Rewrite the material below, changing "Screen dimensions:" to "Screen size:" wherever it appears and leaving every other part unchanged.

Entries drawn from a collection
## BEGIN

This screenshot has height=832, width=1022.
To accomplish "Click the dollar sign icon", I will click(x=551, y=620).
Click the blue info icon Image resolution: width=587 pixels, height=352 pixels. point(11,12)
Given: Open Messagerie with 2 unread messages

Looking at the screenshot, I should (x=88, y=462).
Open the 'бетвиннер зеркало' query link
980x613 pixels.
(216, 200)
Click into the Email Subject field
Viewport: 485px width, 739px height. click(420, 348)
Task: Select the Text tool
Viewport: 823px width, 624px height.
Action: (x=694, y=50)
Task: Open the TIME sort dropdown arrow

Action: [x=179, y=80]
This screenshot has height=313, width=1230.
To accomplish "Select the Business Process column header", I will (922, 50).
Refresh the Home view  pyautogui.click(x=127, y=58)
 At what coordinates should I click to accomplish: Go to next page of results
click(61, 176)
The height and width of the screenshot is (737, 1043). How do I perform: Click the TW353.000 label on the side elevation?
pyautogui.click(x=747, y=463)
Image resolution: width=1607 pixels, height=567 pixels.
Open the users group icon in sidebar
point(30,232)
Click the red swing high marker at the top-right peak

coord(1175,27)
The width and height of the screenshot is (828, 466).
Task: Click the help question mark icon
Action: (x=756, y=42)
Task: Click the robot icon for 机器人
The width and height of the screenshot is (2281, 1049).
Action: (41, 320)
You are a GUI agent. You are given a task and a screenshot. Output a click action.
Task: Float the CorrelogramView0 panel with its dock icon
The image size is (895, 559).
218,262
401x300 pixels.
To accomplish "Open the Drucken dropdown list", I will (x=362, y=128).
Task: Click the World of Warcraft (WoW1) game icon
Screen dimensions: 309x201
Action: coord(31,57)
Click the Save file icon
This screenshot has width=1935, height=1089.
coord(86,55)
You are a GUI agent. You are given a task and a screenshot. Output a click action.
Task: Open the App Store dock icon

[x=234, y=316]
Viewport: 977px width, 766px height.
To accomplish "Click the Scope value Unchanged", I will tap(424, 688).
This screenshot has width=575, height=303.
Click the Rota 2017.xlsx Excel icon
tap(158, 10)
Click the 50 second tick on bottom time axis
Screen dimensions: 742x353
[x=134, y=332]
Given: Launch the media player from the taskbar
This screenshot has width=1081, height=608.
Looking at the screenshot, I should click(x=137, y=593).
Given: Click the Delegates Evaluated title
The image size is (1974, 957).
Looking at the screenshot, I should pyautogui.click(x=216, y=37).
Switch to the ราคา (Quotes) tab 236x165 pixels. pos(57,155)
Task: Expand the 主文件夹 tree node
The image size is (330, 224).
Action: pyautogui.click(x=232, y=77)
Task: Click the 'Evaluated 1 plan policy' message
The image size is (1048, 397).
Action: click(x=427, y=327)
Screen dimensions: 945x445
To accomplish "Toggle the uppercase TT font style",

## END

- _Correct output_:
This screenshot has height=832, width=1022.
To accomplish "Click the dollar sign icon", I will click(x=551, y=620).
Click the blue info icon Image resolution: width=587 pixels, height=352 pixels. point(11,12)
Given: Open Messagerie with 2 unread messages

Looking at the screenshot, I should (x=88, y=462).
Open the 'бетвиннер зеркало' query link
980x613 pixels.
(216, 200)
Click into the Email Subject field
Viewport: 485px width, 739px height. click(420, 348)
Task: Select the Text tool
Viewport: 823px width, 624px height.
Action: (x=694, y=50)
Task: Open the TIME sort dropdown arrow

Action: [x=179, y=80]
This screenshot has height=313, width=1230.
To accomplish "Select the Business Process column header", I will (922, 50).
Refresh the Home view  pyautogui.click(x=127, y=58)
 At what coordinates should I click to accomplish: Go to next page of results
click(61, 176)
The height and width of the screenshot is (737, 1043). How do I perform: Click the TW353.000 label on the side elevation?
pyautogui.click(x=747, y=463)
Image resolution: width=1607 pixels, height=567 pixels.
Open the users group icon in sidebar
point(30,232)
Click the red swing high marker at the top-right peak

coord(1175,27)
The width and height of the screenshot is (828, 466).
Task: Click the help question mark icon
Action: (x=756, y=42)
Task: Click the robot icon for 机器人
The width and height of the screenshot is (2281, 1049).
Action: (41, 320)
You are a GUI agent. You are given a task and a screenshot. Output a click action.
Task: Float the CorrelogramView0 panel with its dock icon
The image size is (895, 559).
218,262
401x300 pixels.
To accomplish "Open the Drucken dropdown list", I will (x=362, y=128).
Task: Click the World of Warcraft (WoW1) game icon
Screen size: 309x201
Action: coord(31,57)
Click the Save file icon
This screenshot has width=1935, height=1089.
coord(86,55)
You are a GUI agent. You are given a task and a screenshot. Output a click action.
Task: Open the App Store dock icon

[x=234, y=316]
Viewport: 977px width, 766px height.
To accomplish "Click the Scope value Unchanged", I will tap(424, 688).
This screenshot has width=575, height=303.
Click the Rota 2017.xlsx Excel icon
tap(158, 10)
Click the 50 second tick on bottom time axis
Screen size: 742x353
[x=134, y=332]
Given: Launch the media player from the taskbar
This screenshot has width=1081, height=608.
Looking at the screenshot, I should click(x=137, y=593).
Given: Click the Delegates Evaluated title
The image size is (1974, 957).
Looking at the screenshot, I should pyautogui.click(x=216, y=37).
Switch to the ราคา (Quotes) tab 236x165 pixels. pos(57,155)
Task: Expand the 主文件夹 tree node
The image size is (330, 224).
Action: pyautogui.click(x=232, y=77)
Task: Click the 'Evaluated 1 plan policy' message
The image size is (1048, 397).
Action: click(x=427, y=327)
Screen size: 945x445
To accomplish "Toggle the uppercase TT font style",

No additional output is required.